セルコクリエイティブセンターは、生鮮・惣菜の実技研修に使用するA棟と、座学を中心とするB棟に分かれている。さえき営業本部の一部を改装したもので、JR南武線・矢川駅から徒歩3分に位置する。店長セミナーをはじめ、生鮮・惣菜・グローサリー部門の主任、レジ部門、女性リーダーの育成など9つのコースを用意している。
佐伯理事長は、セミナーの目的は刺激を受け、職務に関する学習意欲を高めることにあるという。「知識・技術を得る以上に、仲間を得ることが学習意欲を継続的に高めることにつながる。我々のセミナーでは、生鮮技術に秀でた加盟企業の主任が講師になることもある。同じセルコのメンバーからも知的刺激を受け、参加者それぞれが新しいものを生み出す原動力にして欲しい」(同理事長)
生鮮の技術レベルで大手に対抗
佐伯理事長は、消費税率がアップした昨年4月以降、首都圏に限らずSMの収益は改善傾向にあると指摘する。
「価格表示を外税にしたことの効果は大きく、今期も各社は健闘している。
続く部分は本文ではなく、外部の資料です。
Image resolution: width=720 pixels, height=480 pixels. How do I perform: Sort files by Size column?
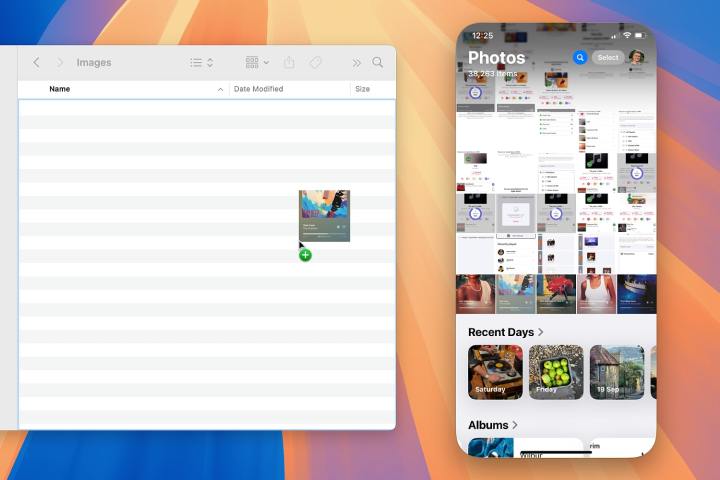362,89
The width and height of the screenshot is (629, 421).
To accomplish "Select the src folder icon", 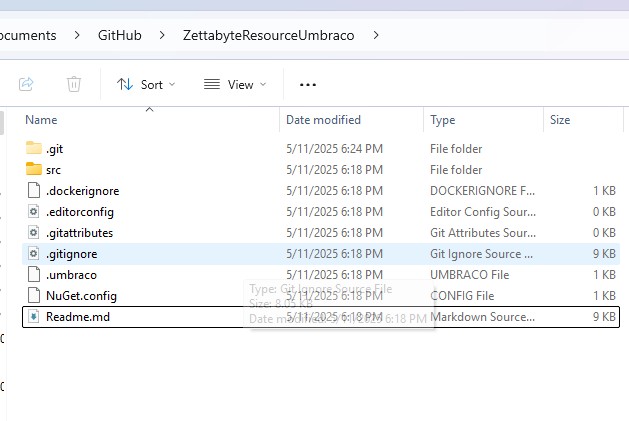I will click(33, 170).
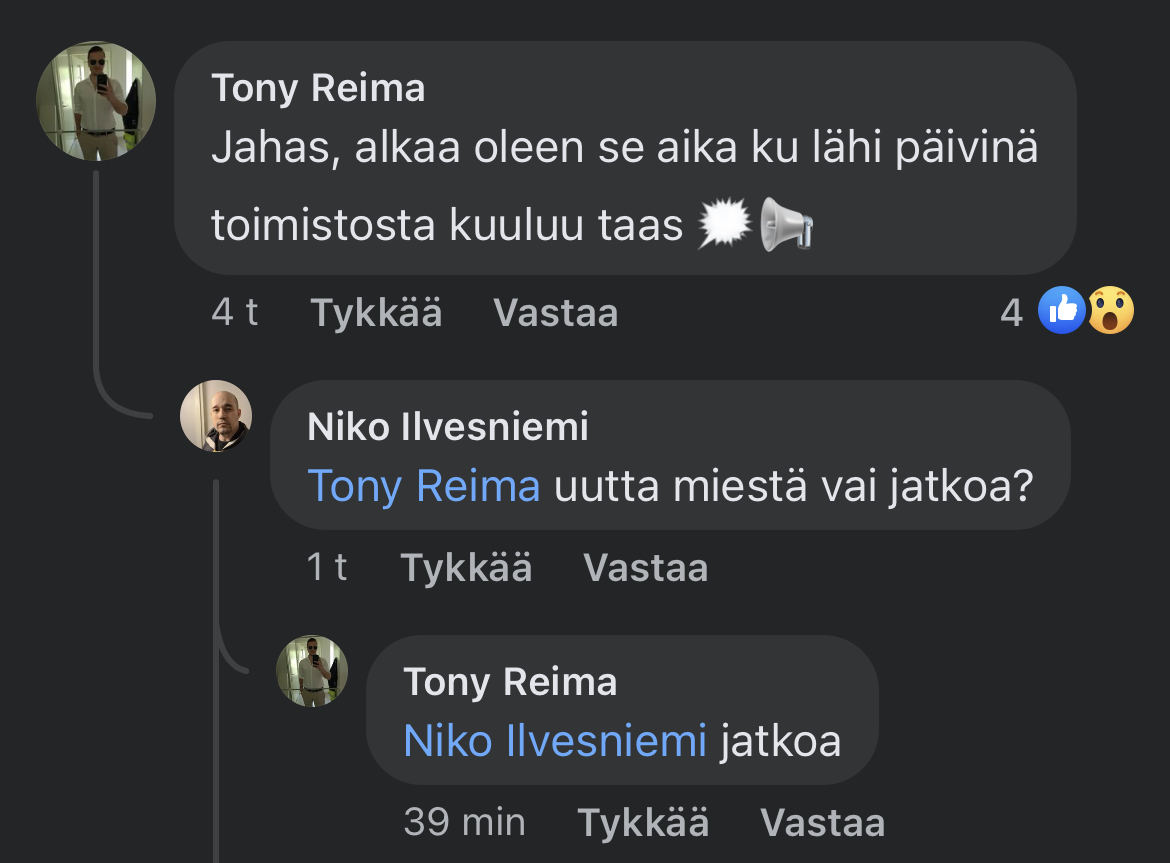Viewport: 1170px width, 863px height.
Task: Click the "1 t" timestamp under Niko's comment
Action: point(327,568)
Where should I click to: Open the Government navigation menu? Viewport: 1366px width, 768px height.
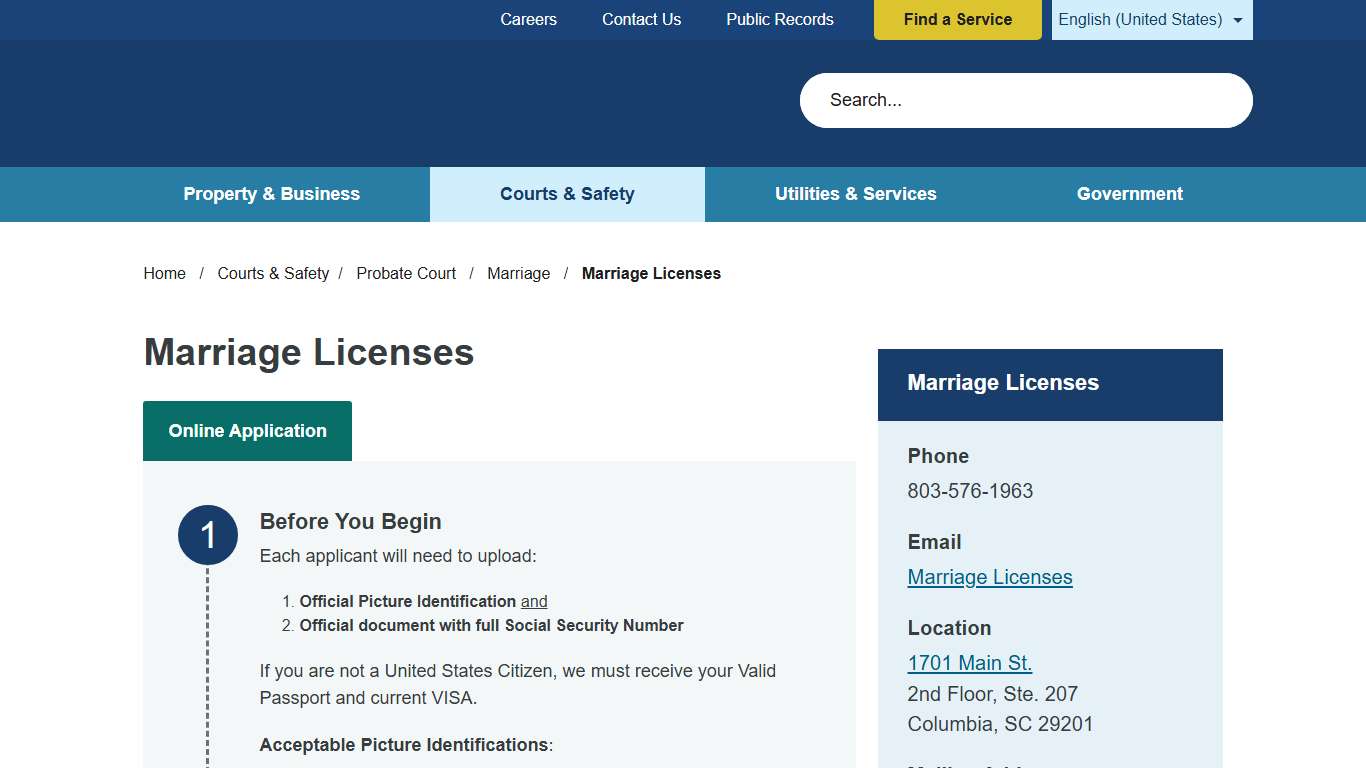tap(1129, 194)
チェーン規模の大小に関わらず、SMにとっていい流れになっている」(同)
こうした環境にあるからこそ、セルコ加盟チェーンのトップは自社の方向性を明確に打ち出すべきという。「学び合うなかでも、自社のカラーが明確でなければ真似するだけになってしまう。どういう店にしたいのか、業界の中でどういった立ち位置を目指すのか、トップは決断する好機にあると思う。さえきセルバホールディングスに関していえば、お客さまの健康寿命を伸ばすことに貢献できるよう商品づくり・売場づくりに取り組んでいる。理想までは遠いが、そこは学びながら追求していく。自社の立ち位置を明確にして強い店を目指すことにより、見える景色も変わってくる」
SMにとってフォローの環境といっても、人口減少によってマーケットの拡大は望めず、中小チェーンにとっては出店に慎重であるべき状況に変わりはない。そうしたなか、生鮮・惣菜を軸に地域密着を図ることで、大手との競争に負けない店づくりを目指す。生鮮を中心とする食文化には地域差が大きく、スケールメリットが活きる全国規模のマーケットが存在しない。この分野で独自性を磨くことが、中小の生き残り戦略の根幹となる。
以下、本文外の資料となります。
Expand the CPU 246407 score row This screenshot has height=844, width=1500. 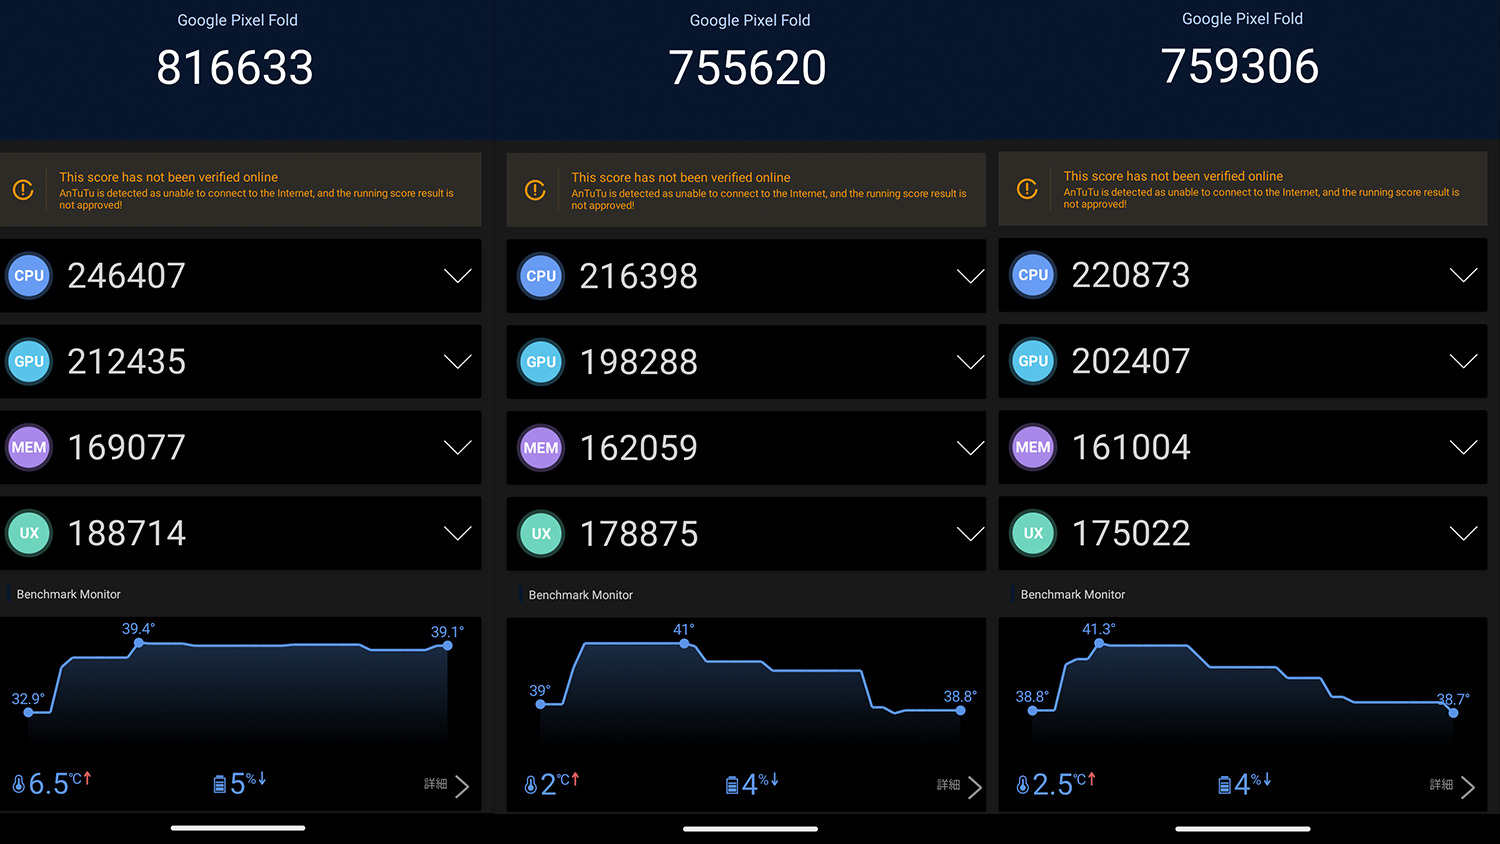[x=457, y=276]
佐伯理事長は、「SMで最大の来店動機は、今日食べるために新鮮な生鮮、質の高い惣菜があるかどうかだ。生鮮・惣菜の買物基準に応えることが重要だ。生鮮の加工技術が高いチェーンは、小規模でもエリア内では強い。グローサリーのバイイングパワーでは大手に勝てないとしても、生鮮のレベルでは対抗できる」という。加盟社がそれぞれの生鮮・惣菜の技術を高められるよう、前述のようにセルコクリエイティブセンターでの交流を活かしていく。